Obviamente no podré volver nunca más a ese lugar, no tanto porque me hicieron esperar, sino por la vergüenza que me daría que me recordaran tan desencajado. En la esquina de Alsina y Virrey Cevallos me despedí de S. y partí en un taxi a mi segundo destino (tenía que cambiar un cheque que había cobrado en concepto de honorarios y que se me había vencido), en Barrio Norte, de los más detestables de todo Buenos Aires (ruidoso, abigarrado, siempre lleno de gente overdressed que nos hace pensar que salimos a la calle como pordioseros: un verdadero asco). Cumplido el trámite administrativo, decidí buscar en la zona (ya que abundan) una peluquería donde acabar con mis penurias de una vez y para siempre. Elegirlas por el aspecto habría sido un despropósito (ningún ambiente puede ser más desangelado que una peluquería, ni siquiera el consultorio de un dentista), y la cantidad de clientes tampoco es un buen indicador: si hay mucha gente, habrá que esperar mucho; si no hay nadie, es porque cortan mal el pelo.
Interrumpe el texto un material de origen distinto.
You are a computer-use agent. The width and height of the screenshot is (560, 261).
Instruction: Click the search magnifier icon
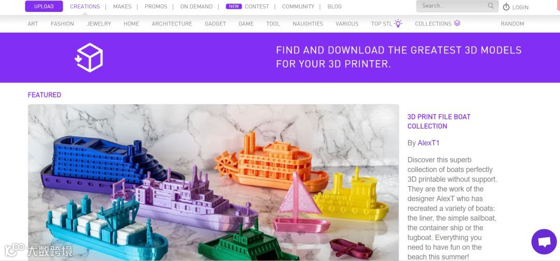point(491,6)
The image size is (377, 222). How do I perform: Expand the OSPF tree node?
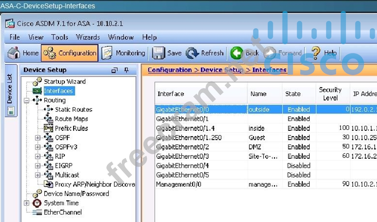38,138
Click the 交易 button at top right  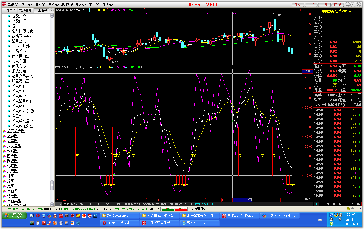click(x=324, y=5)
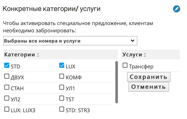The image size is (187, 119).
Task: Enable the ДВУХ category checkbox
Action: (7, 76)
Terminé, para mi pesar, en Staff Cerini Hair System, donde el tumulto era tal que me sentí completamente arrepentido de haberme propuesto cortarme el pelo, esta mañana. Hice, como se dice, de tripas corazón, y me sometí a un muchacho con cara de pescado que parecía dominar su oficio pero no la psicología elemental, porque con la cara de pocas pulgas que yo tenía de todos modos insistió en preguntarme a qué me dedico e inmediatamente me pidió diagnósticos sobre el estado actual de la cultura en Argentina. Salí de ahí (después de haber pagado el triple de lo que tenía calculado) rumbo a mi tercera obligación del día, más arriba por la calle Marcelo T. de Alvear. En el camino me topé con una santería y entré a preguntar si tenían un San Sebastián, para reponer el que Tita Merello rompió en su reciente avatar de cazadora de palomas. La chica que me atendió ni lo conocía: "me voy a fijar en la estampita", me dijo. "Es uno que está atado y atravezado con flechas", le dije. No lo tenía. Seguí camino, hice lo que tenía que hacer y me volví a casa, donde me encontré a S. con el pelo recién cortado y a Anselmo, que había venido a ayudarlo a cortar unas maderas para instalar un nuevo sistema de iluminación en el estudio de fotografía. Me puse las bermudas, me enjuagué la cabeza para sacarme el gel y me puse a trabajar con ellos a ver si se me pasaba el hair stress.
jaja enserio que paso eso alla?????? yo trabajaba ahiiii!! si la verdad q a veces era medio desastre eso, pero bueno, como todo en este pais!